PAGE EXCERPT:
-----

Colorado has recently added a new section to its DUI laws that sets legal limits on marijuana levels in the bloodstream. Under the new DUI laws, which took effect in May of 2013, a driver is presumed to be under the influence of marijuana, if at the time of driving the driver’s blood contained 5 nanograms or more of active THC (delta 9-tetrahydrocannabinol) per milliliter of blood.
There appears to be no readily accepted consensus on the exact amount of marijuana a driver must consume before he or she is considered to be under the influence. This is due impart to the fact that frequent smokers can build up a tolerance to THC and THC is absorbed differently into the blood stream than alcohol. Some critiques of Colorado’s new law argue that the 5 nanogram threshold is too low because medical marijuana users always have some level of THC in their blood. Remember, a nanogram is one billionth of a gram.

-----

PROBLEMS AND TASKS:
- a) Write out the passage on Colorado's marijuana DUI law from "Colorado has recently" to "milliliter of blood.".
- b) Answer these questions using the passage on Colorado's marijuana DUI law:
(i) When did the new DUI laws take effect?
(ii) What level of active THC in a driver's blood leads to the presumption of being under the influence?
(iii) How much is a nanogram, according to the passage?
- c) Proceed with the passage on Colorado's marijuana DUI law, writing on from the point where it stops.

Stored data
-----

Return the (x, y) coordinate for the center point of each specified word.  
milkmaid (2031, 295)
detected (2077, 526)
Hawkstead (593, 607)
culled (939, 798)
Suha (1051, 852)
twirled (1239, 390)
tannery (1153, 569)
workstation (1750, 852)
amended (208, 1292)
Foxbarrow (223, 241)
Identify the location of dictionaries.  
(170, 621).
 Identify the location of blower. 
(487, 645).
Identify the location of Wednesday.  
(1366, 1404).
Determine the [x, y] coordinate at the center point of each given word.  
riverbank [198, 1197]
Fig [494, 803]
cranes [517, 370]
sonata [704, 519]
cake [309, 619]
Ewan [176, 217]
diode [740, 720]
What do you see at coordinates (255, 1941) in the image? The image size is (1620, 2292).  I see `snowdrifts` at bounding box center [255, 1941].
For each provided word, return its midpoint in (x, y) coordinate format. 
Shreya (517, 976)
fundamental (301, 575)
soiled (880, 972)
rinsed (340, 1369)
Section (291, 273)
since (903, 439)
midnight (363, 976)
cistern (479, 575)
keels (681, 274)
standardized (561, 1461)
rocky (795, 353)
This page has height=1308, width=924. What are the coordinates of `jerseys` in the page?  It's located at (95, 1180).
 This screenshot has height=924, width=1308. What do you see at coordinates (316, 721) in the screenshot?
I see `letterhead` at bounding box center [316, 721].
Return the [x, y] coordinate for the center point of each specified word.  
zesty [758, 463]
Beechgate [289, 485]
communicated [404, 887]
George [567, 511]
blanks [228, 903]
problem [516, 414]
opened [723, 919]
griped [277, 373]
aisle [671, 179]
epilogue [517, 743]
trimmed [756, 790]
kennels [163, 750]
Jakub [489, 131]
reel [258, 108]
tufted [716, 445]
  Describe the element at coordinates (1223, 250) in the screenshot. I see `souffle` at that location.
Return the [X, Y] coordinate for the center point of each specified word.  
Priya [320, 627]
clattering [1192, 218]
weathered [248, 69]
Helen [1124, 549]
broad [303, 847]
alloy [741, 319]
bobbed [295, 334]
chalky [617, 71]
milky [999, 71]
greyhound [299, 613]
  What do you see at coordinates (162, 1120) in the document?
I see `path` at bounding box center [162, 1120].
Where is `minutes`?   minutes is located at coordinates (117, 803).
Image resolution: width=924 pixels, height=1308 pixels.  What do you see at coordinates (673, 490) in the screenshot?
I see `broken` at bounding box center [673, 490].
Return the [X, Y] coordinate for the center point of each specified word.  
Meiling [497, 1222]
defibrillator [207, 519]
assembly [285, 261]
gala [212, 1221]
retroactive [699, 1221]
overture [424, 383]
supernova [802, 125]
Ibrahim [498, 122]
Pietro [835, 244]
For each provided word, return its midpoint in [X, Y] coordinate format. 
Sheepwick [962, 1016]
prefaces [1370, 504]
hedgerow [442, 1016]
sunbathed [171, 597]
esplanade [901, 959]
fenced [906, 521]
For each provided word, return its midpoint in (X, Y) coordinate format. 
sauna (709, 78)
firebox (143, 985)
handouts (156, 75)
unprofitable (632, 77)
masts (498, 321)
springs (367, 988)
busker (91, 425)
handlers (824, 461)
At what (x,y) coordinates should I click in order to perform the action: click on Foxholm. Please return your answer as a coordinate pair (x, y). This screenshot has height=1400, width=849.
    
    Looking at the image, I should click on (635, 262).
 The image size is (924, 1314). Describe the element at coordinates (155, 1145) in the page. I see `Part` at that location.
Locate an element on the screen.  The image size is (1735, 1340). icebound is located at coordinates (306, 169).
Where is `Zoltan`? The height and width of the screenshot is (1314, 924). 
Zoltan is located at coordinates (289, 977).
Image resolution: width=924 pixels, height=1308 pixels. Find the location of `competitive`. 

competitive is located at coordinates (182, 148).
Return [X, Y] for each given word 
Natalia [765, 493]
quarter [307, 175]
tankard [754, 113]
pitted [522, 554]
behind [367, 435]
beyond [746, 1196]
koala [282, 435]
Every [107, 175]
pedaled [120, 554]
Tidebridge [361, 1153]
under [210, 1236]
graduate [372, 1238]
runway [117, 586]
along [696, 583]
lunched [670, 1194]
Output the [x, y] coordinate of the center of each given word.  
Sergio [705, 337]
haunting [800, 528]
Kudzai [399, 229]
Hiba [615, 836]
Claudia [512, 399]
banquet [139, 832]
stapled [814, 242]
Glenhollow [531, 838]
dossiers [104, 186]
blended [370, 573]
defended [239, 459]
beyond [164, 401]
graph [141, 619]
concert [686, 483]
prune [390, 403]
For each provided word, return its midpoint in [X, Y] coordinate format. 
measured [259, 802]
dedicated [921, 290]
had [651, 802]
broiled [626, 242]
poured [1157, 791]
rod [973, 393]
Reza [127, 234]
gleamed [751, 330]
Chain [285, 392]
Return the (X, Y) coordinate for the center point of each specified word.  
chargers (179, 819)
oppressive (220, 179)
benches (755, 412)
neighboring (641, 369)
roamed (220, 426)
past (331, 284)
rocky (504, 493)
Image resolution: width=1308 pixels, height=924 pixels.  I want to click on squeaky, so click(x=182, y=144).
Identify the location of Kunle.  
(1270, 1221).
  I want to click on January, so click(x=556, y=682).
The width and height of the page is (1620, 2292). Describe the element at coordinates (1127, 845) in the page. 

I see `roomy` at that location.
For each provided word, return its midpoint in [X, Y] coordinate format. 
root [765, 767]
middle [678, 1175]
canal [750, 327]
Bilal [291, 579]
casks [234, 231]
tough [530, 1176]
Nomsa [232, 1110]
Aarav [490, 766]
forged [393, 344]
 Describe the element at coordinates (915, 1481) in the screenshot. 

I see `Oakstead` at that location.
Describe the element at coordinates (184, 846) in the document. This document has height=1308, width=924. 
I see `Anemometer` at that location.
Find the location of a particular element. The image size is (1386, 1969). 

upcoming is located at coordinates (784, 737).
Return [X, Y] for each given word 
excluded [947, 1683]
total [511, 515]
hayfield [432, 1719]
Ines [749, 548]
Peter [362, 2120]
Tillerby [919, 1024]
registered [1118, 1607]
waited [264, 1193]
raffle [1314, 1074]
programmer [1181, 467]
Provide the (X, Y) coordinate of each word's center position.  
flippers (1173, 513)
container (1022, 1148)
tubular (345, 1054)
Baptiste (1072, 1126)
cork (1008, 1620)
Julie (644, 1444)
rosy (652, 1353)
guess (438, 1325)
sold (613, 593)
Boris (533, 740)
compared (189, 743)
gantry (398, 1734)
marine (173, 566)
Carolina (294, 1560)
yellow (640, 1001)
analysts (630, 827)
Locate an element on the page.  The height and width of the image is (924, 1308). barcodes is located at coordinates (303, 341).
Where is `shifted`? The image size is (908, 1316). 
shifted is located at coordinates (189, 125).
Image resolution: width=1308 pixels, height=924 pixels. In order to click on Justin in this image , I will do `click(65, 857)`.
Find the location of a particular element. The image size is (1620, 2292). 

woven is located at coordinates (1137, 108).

-----

TASK-BY-TASK ANSWERS:
- a)
Colorado has recently added a new section to its DUI laws that sets legal limits on marijuana levels in the bloodstream. Under the new DUI laws, which took effect in May of 2013, a driver is presumed to be under the influence of marijuana, if at the time of driving the driver’s blood contained 5 nanograms or more of active THC (delta 9-tetrahydrocannabinol) per milliliter of blood.

- b)
(i) In May of 2013.
(ii) 5 nanograms or more of active THC per milliliter of blood.
(iii) One billionth of a gram.

- c)
Experimental studies evaluating the impact of the active THC contained in marijuana on driving skills, demonstrates that marijuana use can impair the physical and mental skills need to operate a motor vehicle. THC is rapidly absorbed into the blood stream after smoking and impairment levels are at their highest during the acute phase, which last up to an hour, after which the level of impairment begins to subside rapidly. Recent scientific and medical studies have indicated that driver’s with active THC concentrations in the whole blood of less than 5 nanograms per milliliter (5ng/mL) have no greater crash risk than that of drug free drivers. The risk of a crash related accident begins to exceed that of a sober driver when active THC concentration levels reach 5 – 10 ng/mL in the whole blood. See, Grotenhermen et al. Developing Science-Based Per Se Limits for Driving Under the Influence of Cannabis: Findings and Recommendations by an Expert Panel. Sept. 2005.
There have been several studies that have compared the degree of impairment caused by marijuana with the impairment cause by alcohol. Comparison of the level of impairment of both the physical and mental driving skills need to operate a vehicle indicate that a THC concentration of about 4ng/mL in blood serum, from either smoking or ingesting marijuana, is associated with the same overall level of impairment as a blood alcohol content (BAC) of 0.04. Thus, the level of impairment produced by a BAC of 0.08 corresponds similarly to a THC concentration of 9-10 ng/mL in blood serum. See, Grotenhermen et al. Developing Science-Based Per Se Limits for Driving Under the Influence of Cannabis: Findings and Recommendations by an Expert Panel. Sept. 2005.